Producers Nick Wechsler, Steve Schwartz, and Paula Mae Schwartz acquired the film rights to The Host in September 2009, but Open Road Films later acquired the film rights, and made Stephenie Meyer, Nick Wechsler, Steve Schwartz, and Paula Mae Schwartz the main producers. Andrew Niccol was hired to write the screenplay and to direct the film. In February 2011, Susanna White was hired to replace Niccol as director, but he later resumed the role in May 2011. Saoirse Ronan was also cast in May as Melanie Stryder/Wanderer. On June 27, the release date was set for the film for March 29, 2013, and it was also announced that principal photography would begin in February 2012, in Louisiana and New Mexico. The film received a PG-13 rating from the Motion Picture Association of America for "some sensuality and violence."
Universal Studios Home Entertainment announced that a digital version of the film will be available for purchase on June 25th, 2013 as well as on Blu-Ray Combo Pack with DVD and Digital on July 9th, 2013. The combo pack will allow fans to watch The Host on any platform of their choosing. It includes Deleted Scenes, a making-of featurette titled "Bringing The Hose To Life", and commentary from Stephanie Meyer, director Andrew Niccol, and producer Nick Wechsler.
The Host has been panned by critics, currently holding a 10% 'rotten' rating on Rotten Tomatoes based on 104 reviews.
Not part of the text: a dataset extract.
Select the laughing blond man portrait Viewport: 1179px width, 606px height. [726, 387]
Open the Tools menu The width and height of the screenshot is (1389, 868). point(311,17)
The consensus states: "Poorly scripted and dramatically ineffective, The Host is mostly stale and tedious, with moments of unintentional hilarity."
IGN gave it a "mediocre" score of 5/10, stating that the movie is "unintentionally laughable" and "frustratingly absurd".
The Host was the penultimate film to be reviewed by film critic Roger Ebert before his death on April 4, 2013, and the last to be published in his lifetime (his last reviewed film was of Terrence Malick's To the Wonder which was published a few days after his death). He rated the film 2.5/4 stars, saying "The Host is top-heavy with profound, sonorous conversations, all tending to sound like farewells. The movie is so consistently pitched at the same note, indeed, that the structure robs it of possibilities for dramatic tension."